Today, my boss ask me to fix bug cannot parse XML string: simplexml_load_string cannot parse data correctly because of XML file contain some special characters.
Here is my simple code to test:
$xml_file = '139_1356677622_o1_13.jpg.xml';
if (file_exists($xml_file)) {
$xml = file_get_contents($xml_file);
$xml = simplexml_load_string($xml);
print_r($xml);
}
After run it, system shows some warning/error message like bellow:
Warning: simplexml_load_string() [function.simplexml-load-string]: Entity: line 36: parser error : Input is not proper UTF-8, indicate encoding
and
Warning: simplexml_load_string() [function.simplexml-load-string]: Entity: line 56: parser error : CData section not finished
I thought about replacing special characters, but what is special characters? How do we know how many character cannot parse by simplexml_load_string/simplexml_load_file?

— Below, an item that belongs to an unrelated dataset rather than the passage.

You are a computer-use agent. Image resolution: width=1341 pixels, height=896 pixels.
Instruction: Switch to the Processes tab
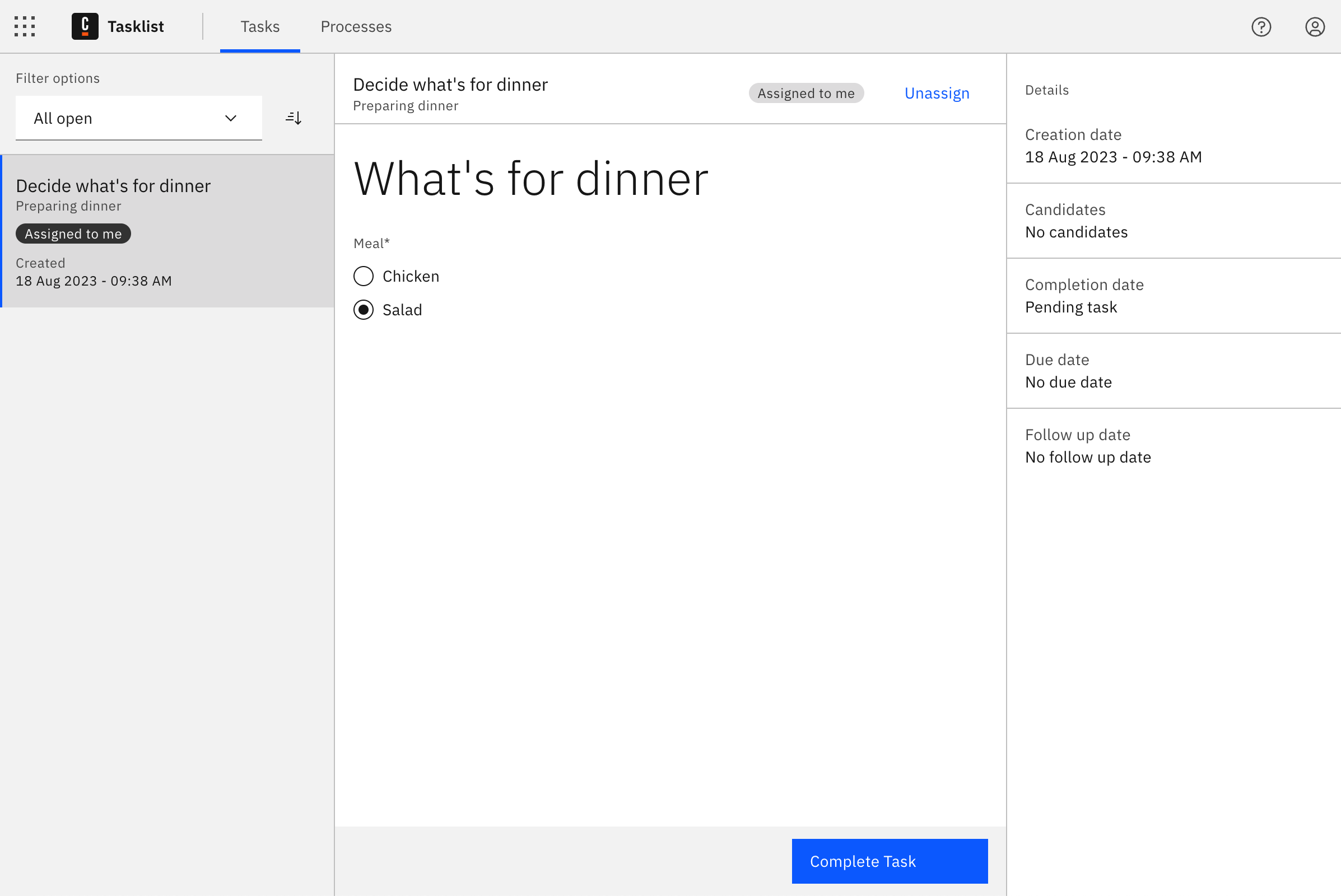[356, 26]
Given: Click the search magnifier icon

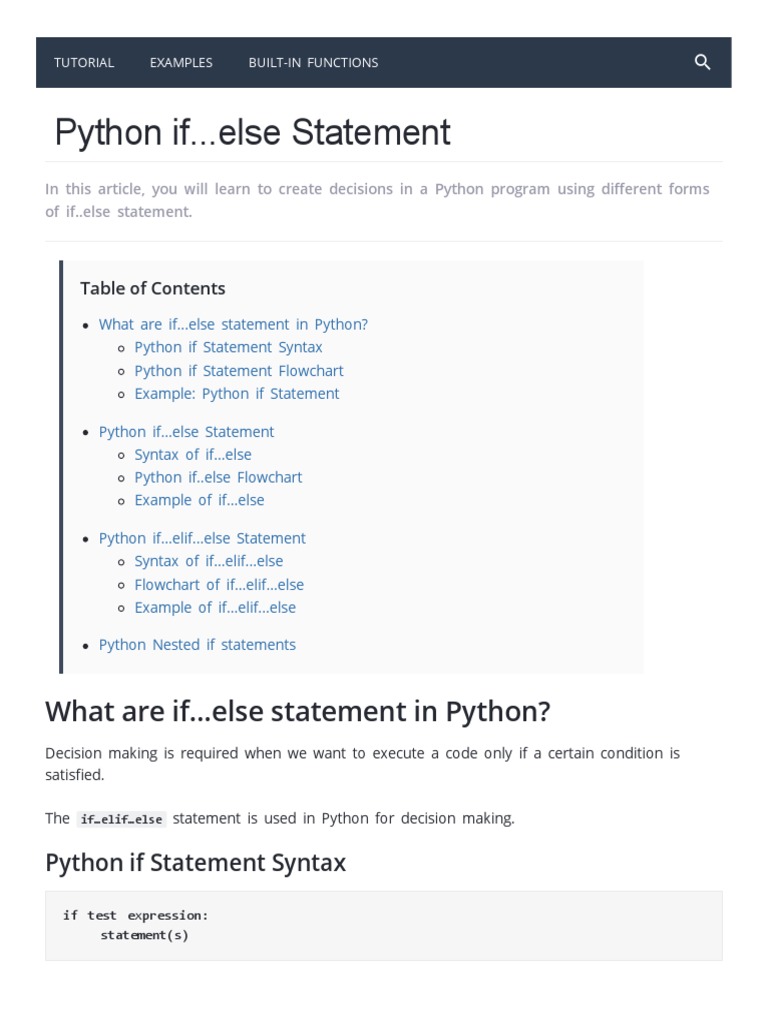Looking at the screenshot, I should tap(702, 62).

After search on internet, I found this article and luckily, I found the code of eZ Public too 😀
$xmlDoc = preg_replace('/[\x00-\x08\x0b-\x0c\x0e-\x1f]/', '', $xmlDoc);
So my code will be:
$xml_file = '139_1356677622_o1_13.jpg.xml';
if (file_exists($xml_file)) {
$xml = file_get_contents($xml_file);
$xml = utf8_encode($xml);
$xml = preg_replace('/[\x00-\x08\x0b-\x0c\x0e-\x1f]/', '', $xml);
$xml = simplexml_load_string($xml);
print_r($xml);
}
It works! The problem is solved 🙂